MLflow is an open-source platform for managing the end-to-end machine learning lifecycle. It covers experiment tracking (logging parameters, metrics, and artifacts during training), a model registry (versioning and staging trained models), model deployment (serving models as REST endpoints), and project packaging (reproducible ML workflows). For AI projects, MLflow provides the operational backbone that takes ML from notebook experiments to production systems with governance and reproducibility.

Official documentation: https://mlflow.org/docs/latest/

Core Components

MLflow Tracking - Logs experiment metadata during model training. You log parameters (hyperparameters, configuration), metrics (accuracy, loss, latency), and artifacts (model weights, charts, data samples) with a few API calls:

import mlflow

with mlflow.start_run():
    mlflow.log_param("learning_rate", 0.01)
    mlflow.log_param("epochs", 50)
    mlflow.log_metric("accuracy", 0.94)
    mlflow.log_metric("f1_score", 0.91)
    mlflow.sklearn.log_model(model, "model")

The tracking UI displays experiments as sortable, filterable tables, making it straightforward to compare runs and identify the best-performing configurations. This is essential when training dozens or hundreds of model variants.

Model Registry - A centralized model store with versioning, stage transitions, and annotations. Models move through stages: None, Staging, Production, Archived. Stage transitions can require approval, providing governance for model promotion. Each model version links back to its training run, preserving full lineage from data to deployed model.

MLflow Models - A standard format for packaging ML models. The MLmodel format includes the model weights, a conda/pip environment specification, and a prediction interface. This format enables deployment to multiple targets: REST API (MLflow serving), SageMaker, Azure ML, Docker containers, and Spark UDFs.

MLflow Projects - A convention for packaging ML code as reproducible, reusable projects. A project includes the code, dependencies, and entry points. Anyone can reproduce a training run by running the project with the same parameters.

LLM Tracking

MLflow has extended its tracking capabilities for LLM applications. The MLflow LLM tracking features include:

Prompt logging - Log prompts and responses for each LLM call, enabling debugging and quality analysis.

LLM evaluation - Built-in evaluation metrics for LLM outputs: toxicity, relevance, faithfulness, and custom LLM-as-judge metrics. Run evaluations against datasets and compare across model versions or prompt configurations.

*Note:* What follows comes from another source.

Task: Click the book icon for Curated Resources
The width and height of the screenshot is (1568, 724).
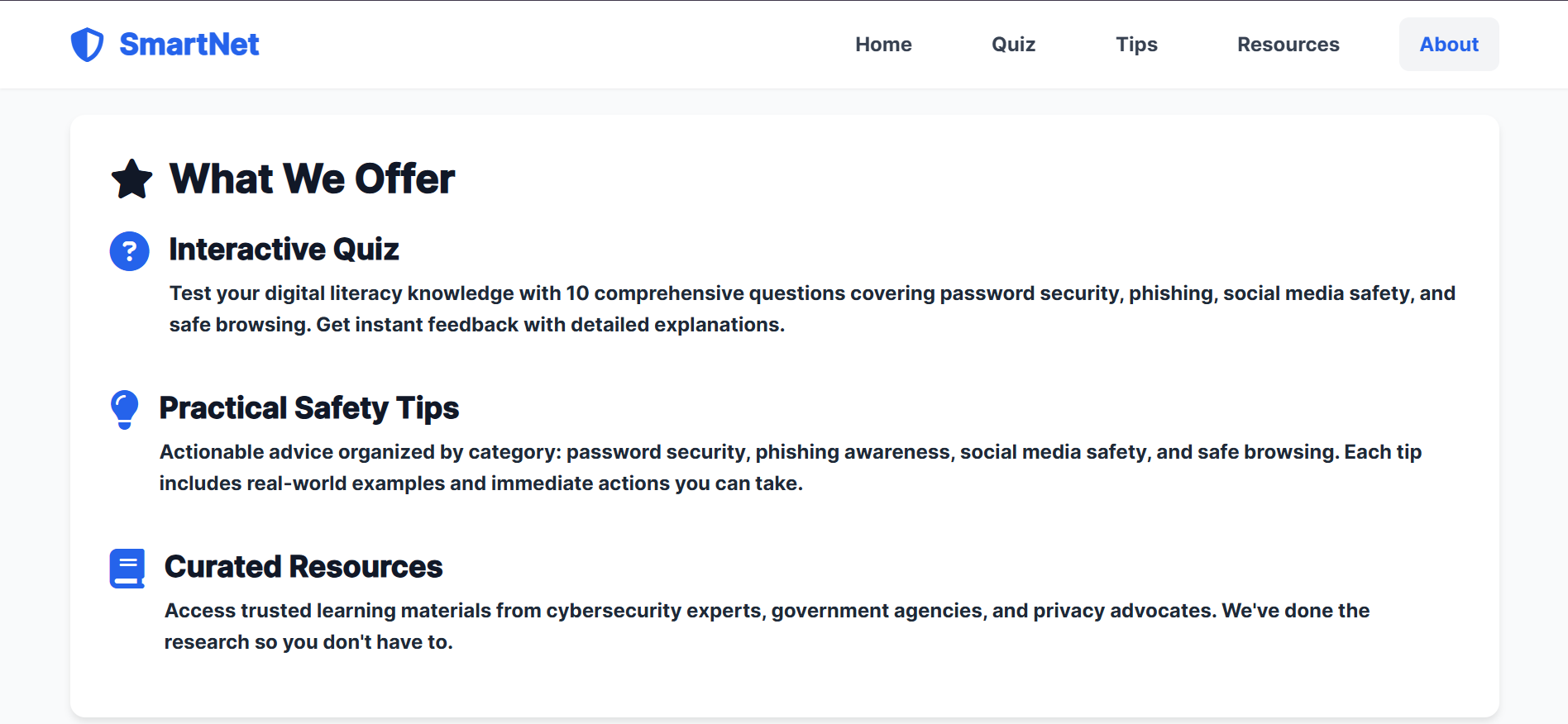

Tracing - Distributed tracing for multi-step LLM applications (RAG pipelines, agent workflows). Each step is logged with inputs, outputs, latency, and token usage. Integrates with LangChain, LlamaIndex, and OpenAI.

Deployment Patterns

MLflow Serving - Deploy a model as a REST API with a single command. MLflow serves the model using the standard inference interface, handling request parsing and response formatting. Suitable for development and moderate-traffic production.

SageMaker deployment - MLflow can deploy models directly to SageMaker endpoints. The mlflow sagemaker CLI handles container building, model uploading, and endpoint creation. This combines MLflow’s tracking and registry with SageMaker’s production serving infrastructure.

Batch inference - Use the model’s predict function in Spark (via mlflow.pyfunc.spark_udf) for large-scale batch predictions. This pattern processes millions of records by distributing inference across a Spark cluster.

MLflow on AWS

MLflow can be self-hosted on EC2, ECS, or EKS with S3 as the artifact store and RDS (PostgreSQL or MySQL) as the tracking backend. For managed options, SageMaker includes MLflow integration through SageMaker with MLflow, providing a managed tracking server with SageMaker Studio integration.

Comparison with Weights and Biases

MLflow and Weights and Biases (W&B) both provide experiment tracking and model management. MLflow is open-source and self-hostable with no licensing cost. W&B offers a more polished UI, better real-time collaboration features, and hosted infrastructure, but requires a subscription for team use. Choose MLflow when self-hosting is a requirement or budget is constrained. Choose W&B when team collaboration and UI quality are priorities.

Pricing

MLflow is open-source (Apache 2.0 license) and free. Costs are infrastructure only: compute for the tracking server, storage for artifacts (S3), and a database for metadata (RDS). Databricks offers a managed MLflow service included in the Databricks platform.